Each male has his own unique mating song that he learns when he’s a fledgling, but once testosterone kicks in, the song is fixed, and he never learns another note. Which could be a problem for our zebra finch love story if his song doesn’t catch the girls. By watching these courtship rituals, Williams realised that certain dance movements encouraged the females to respond, even if they couldn’t hear his chattering song. Was his feather puffing posturing dance hard wired along with the song?

She chose 10 male performers, and watched how they serenaded, recording their entire dance more than 100 times. She broke each dance down into two types of moves: opening and closing the beak, and general body movements. Then she averaged together the 100 dances she recorded per bird to see whether each one had a specific pattern of movements that corresponded to the syllables of his song.

First she watched their beaks dancing. For each bird she found certain beak movements were tightly tied to syllables of the song, but at other notes, they just moved their beak differently every time they performed. Each bird had his own beak-dance, and some stuck to their routine more rigidly then others.

But what happened with the body dance? Untangling the different dance steps that the bird uses is a much more complex task than deciding whether he moves his beak, so she lumped together all the jerky body movements and looked to see if the birds always jiggled about at the same points in the song. This wasn’t as clear-cut as the beak-dance, as only a few syllables had a strongly tied dance movement.

Knowing that a few parts of the dance seemed to be intrinsic to the song, she looked to see how a father’s song compared to his son’s. She noticed that the youngsters had added and dropped the odd syllable, but the songs were almost identical. And when she compared dance steps, syllable-by-syllable, the related birds used almost identical dance moves. The dance had been passed from father to son!

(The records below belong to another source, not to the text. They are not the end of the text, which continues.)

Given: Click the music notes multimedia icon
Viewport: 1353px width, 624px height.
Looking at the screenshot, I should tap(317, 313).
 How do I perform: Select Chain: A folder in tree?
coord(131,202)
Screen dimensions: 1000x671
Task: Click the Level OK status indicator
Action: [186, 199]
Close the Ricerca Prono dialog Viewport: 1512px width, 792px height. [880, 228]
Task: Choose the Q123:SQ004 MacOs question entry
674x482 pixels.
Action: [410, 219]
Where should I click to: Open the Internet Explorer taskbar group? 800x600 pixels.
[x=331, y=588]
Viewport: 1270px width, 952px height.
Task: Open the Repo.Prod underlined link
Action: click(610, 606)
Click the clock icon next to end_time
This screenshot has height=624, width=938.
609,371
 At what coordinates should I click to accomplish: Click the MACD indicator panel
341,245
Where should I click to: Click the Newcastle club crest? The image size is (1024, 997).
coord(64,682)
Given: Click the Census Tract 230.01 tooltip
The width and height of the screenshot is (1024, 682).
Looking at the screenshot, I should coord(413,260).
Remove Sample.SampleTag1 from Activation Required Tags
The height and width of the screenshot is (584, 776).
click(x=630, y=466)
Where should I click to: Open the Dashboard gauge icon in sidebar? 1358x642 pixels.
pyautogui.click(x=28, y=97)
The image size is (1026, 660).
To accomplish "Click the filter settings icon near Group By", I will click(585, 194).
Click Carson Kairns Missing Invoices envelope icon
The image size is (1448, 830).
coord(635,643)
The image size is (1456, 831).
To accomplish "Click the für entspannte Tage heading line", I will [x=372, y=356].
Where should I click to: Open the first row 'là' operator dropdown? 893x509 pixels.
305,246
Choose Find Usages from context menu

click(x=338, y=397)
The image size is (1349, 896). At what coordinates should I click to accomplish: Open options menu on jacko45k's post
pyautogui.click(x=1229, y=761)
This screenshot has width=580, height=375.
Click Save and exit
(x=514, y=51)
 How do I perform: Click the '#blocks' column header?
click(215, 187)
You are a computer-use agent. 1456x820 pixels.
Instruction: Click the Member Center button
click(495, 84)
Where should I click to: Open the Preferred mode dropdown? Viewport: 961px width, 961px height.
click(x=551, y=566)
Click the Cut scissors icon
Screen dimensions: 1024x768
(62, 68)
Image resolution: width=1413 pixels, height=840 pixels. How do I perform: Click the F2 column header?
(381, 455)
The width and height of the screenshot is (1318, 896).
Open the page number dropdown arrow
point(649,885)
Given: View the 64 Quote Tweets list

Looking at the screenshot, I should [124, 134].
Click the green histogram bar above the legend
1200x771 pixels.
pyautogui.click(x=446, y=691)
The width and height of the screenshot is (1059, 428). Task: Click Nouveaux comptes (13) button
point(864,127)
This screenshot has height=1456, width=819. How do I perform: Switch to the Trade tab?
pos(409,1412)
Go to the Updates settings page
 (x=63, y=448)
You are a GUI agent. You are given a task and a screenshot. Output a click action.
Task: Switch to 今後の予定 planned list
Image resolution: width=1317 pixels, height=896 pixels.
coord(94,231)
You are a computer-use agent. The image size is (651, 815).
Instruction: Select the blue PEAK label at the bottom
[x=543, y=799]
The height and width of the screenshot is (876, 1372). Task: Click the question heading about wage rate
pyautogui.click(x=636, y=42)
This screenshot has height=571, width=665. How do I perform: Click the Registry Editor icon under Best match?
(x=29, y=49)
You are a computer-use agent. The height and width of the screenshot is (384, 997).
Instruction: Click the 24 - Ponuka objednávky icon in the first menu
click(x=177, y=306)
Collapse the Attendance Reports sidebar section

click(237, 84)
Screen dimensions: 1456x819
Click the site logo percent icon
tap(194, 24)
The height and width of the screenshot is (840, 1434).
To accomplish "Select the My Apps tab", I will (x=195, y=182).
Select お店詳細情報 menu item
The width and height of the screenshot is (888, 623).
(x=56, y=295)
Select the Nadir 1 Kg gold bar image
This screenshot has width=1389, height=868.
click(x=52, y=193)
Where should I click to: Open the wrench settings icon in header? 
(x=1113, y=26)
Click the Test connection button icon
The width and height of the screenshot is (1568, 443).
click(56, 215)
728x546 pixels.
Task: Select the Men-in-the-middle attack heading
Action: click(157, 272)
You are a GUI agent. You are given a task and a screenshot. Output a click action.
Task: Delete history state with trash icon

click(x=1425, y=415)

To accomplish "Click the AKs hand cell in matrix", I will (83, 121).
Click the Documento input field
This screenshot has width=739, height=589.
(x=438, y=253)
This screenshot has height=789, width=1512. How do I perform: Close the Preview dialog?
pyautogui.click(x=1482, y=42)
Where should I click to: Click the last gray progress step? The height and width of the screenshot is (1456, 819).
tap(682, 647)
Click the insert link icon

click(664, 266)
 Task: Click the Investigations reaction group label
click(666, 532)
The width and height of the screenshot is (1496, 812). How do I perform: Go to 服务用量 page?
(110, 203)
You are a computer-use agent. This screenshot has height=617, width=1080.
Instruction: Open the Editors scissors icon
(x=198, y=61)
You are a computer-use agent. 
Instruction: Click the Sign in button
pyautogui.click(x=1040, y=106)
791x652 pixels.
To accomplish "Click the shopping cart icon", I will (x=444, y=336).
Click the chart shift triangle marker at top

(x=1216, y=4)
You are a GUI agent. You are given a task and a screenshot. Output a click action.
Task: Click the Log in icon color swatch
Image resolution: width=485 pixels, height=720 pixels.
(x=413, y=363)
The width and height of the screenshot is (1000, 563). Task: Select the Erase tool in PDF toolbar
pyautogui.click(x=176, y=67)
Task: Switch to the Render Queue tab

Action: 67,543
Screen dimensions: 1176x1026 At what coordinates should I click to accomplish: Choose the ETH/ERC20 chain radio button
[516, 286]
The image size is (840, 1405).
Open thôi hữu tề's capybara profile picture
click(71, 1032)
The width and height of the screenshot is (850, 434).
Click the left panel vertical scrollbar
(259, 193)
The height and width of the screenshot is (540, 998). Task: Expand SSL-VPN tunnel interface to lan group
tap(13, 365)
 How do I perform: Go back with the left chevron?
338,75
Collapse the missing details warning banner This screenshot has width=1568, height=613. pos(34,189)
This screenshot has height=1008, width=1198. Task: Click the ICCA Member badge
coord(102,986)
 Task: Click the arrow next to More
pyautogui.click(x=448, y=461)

Williams explains that there could be two reasons for the dance inheritance. The son could learn the bobbing dance from his father, which would be an advantage because he knows that the father’s dance ‘works’. Or else, the bird’s breathing could affect when it can move. Some syllables might let it move freely, while it might be more difficult to bob to others. If the song and dance are physically linked, a song learned from a father will come complete with a set of dance steps.